Colura zoophaga

Scientific classification
- Kingdom: Plantae
- Division: Marchantiophyta
- Class: Jungermanniopsida
- Order: Lejeuneales
- Family: Lejeuneaceae
- Genus: Colura
- Species: C. zoophaga
- Binomial name: Colura zoophaga E.Fischer

= Colura zoophaga =

- Genus: Colura
- Species: zoophaga
- Authority: E.Fischer

Species of liverwort

Colura zoophaga is a species of epiphytic liverwort that is endemic to the African highlands, specifically parts of Kenya. It belongs to the genus Colura, which has been hypothesized to be carnivorous as early as 1893. It is a recently described species that was the subject of the first scientific study aimed at investigating the allegations of carnivory in liverworts.

== Description ==
Colura zoophaga is a small epiphytic liverwort that measures no more than several millimetres in size and grows on the trunk and branches of Cliffortia nitida. It possesses elongated water sacs formed by the fusion of the upper leaf margin rolling inward down to the rest of the leaf. A funnel-shaped channel at the lower leaf margin leads to a small opening into the water sac and is covered by a movable lid that only open inward. Leaves are 1 mm long or smaller. It is because of this bladder-like configuration that these traps have been compared to those of Utricularia.

== Carnivory ==
The habitat of Colura zoophaga, epiphytic and deriving all nutrients from rainwater, has been compared to that of known carnivorous plants such as Brocchinia reducta, an epiphytic bromeliad. The carnivorous habit typically evolves in genera and species that are located in nutrient-poor habitats, but are very moist. In that way, this species of liverwort at least fits the profile for a carnivorous plant.
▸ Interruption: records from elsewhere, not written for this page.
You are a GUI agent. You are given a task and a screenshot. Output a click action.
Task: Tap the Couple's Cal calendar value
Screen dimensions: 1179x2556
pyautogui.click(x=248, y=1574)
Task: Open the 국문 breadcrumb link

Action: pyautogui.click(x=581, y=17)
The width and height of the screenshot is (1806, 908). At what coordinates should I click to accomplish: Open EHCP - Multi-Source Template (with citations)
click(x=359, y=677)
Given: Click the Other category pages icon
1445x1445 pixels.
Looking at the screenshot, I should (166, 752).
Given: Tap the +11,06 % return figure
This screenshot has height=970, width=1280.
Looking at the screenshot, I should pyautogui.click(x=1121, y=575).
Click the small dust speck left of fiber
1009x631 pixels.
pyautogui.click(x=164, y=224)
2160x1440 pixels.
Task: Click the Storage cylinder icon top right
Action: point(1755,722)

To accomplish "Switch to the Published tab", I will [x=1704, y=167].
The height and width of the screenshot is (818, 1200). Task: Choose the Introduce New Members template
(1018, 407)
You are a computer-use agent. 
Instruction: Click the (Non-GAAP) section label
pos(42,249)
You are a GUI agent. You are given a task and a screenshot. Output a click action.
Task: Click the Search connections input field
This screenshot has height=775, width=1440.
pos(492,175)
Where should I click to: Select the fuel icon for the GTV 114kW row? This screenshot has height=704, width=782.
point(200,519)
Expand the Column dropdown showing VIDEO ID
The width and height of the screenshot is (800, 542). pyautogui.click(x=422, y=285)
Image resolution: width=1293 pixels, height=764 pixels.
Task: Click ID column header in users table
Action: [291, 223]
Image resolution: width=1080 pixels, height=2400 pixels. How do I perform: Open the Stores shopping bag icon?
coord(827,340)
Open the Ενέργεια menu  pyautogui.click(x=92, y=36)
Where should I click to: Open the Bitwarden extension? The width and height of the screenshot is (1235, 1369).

The traps have been described as early as 1893 by Karl von Goebel. Other botanists, such as Anton Kerner von Marilaun, also noted the trap structure and described how prey were captured in other members of the genus. Colura zoophaga was chosen as a subject for study in an investigation into the claims of liverwort carnivory. Wilhelm Barthlott and his colleagues noticed that ciliates were grazing the surface of the leaves for bacteria. In the lab they introduced Blepharisma americana and observed them also grazing for bacteria in the funnel-shaped channel, pressing on the one-way door. The ciliate's behavior resulted in them getting trapped in the water sac, eventually dying and bursting, releasing their contents.

It has not been determined, however, if and how Colura zoophaga attracts its prey or if it produces proteases or other digestive enzymes to break down the prey. Barthlott et al. suggested that it may be reasonable to assume it does not produce such enzymes and that, like some other species of carnivorous plants (e.g. some Heliamphora species), it may rely on commensals such as bacteria to break down the prey. There has been no experimental evidence of this, nor has there been evidence of absorption of the prey by the traps. These are typically the criteria by which other carnivorous plants have been identified.